To understand how this solves the problem, let's walk through main.cpp as seen by the preprocessor again, except this time, let's do it with our header guard for Character.cpp in place.

After evaluating all of our #include directives, the preprocessor will see this:

1// From #include "Character.cpp":
2#ifndef CHARACTER
3#define CHARACTER
4class Character {};
5#endif
6
7// From #include "Monster.cpp":
8#ifndef CHARACTER
9#define CHARACTER
10class Character {};
11#endif
12class Monster : public Character {};
13
14int main() {
15  Character PlayerCharacter;
16  Monster Goblin;
17}

Next, it's going to evaluate our conditional inclusion directives, from top to bottom.

Line 2 is checking if a macro called CHARACTER is not defined in our file. This is true - CHARACTER is not defined, so everything from the #ifndef to #endif gets included. That is the following two lines:

#define CHARACTER
class Character {};

Our main.cpp file now looks like this:

1// From #include "Character.cpp":
2#define CHARACTER
3class Character {};
4
5// From #include "Monster.cpp":
6#ifndef CHARACTER
7#define CHARACTER
8class Character {};
9#endif
10class Monster : public Character {};
11
12int main() {
13  Character PlayerCharacter;
14  Monster Goblin;
15}

A CHARACTER macro is now defined for the rest of this file. So, when we reach the next #ifndef CHARACTER directive, CHARACTER is defined this time. Therefore, lines 6-9 are excluded.

**Given material**
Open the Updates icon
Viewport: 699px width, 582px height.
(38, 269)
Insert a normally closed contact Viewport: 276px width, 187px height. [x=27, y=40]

**What is needed**
Reproduce the header guard walkthrough above word for word, keeping every line, number and symbol as it appears.

**Exercise output**
To understand how this solves the problem, let's walk through main.cpp as seen by the preprocessor again, except this time, let's do it with our header guard for Character.cpp in place.

After evaluating all of our #include directives, the preprocessor will see this:

1// From #include "Character.cpp":
2#ifndef CHARACTER
3#define CHARACTER
4class Character {};
5#endif
6
7// From #include "Monster.cpp":
8#ifndef CHARACTER
9#define CHARACTER
10class Character {};
11#endif
12class Monster : public Character {};
13
14int main() {
15  Character PlayerCharacter;
16  Monster Goblin;
17}

Next, it's going to evaluate our conditional inclusion directives, from top to bottom.

Line 2 is checking if a macro called CHARACTER is not defined in our file. This is true - CHARACTER is not defined, so everything from the #ifndef to #endif gets included. That is the following two lines:

#define CHARACTER
class Character {};

Our main.cpp file now looks like this:

1// From #include "Character.cpp":
2#define CHARACTER
3class Character {};
4
5// From #include "Monster.cpp":
6#ifndef CHARACTER
7#define CHARACTER
8class Character {};
9#endif
10class Monster : public Character {};
11
12int main() {
13  Character PlayerCharacter;
14  Monster Goblin;
15}

A CHARACTER macro is now defined for the rest of this file. So, when we reach the next #ifndef CHARACTER directive, CHARACTER is defined this time. Therefore, lines 6-9 are excluded.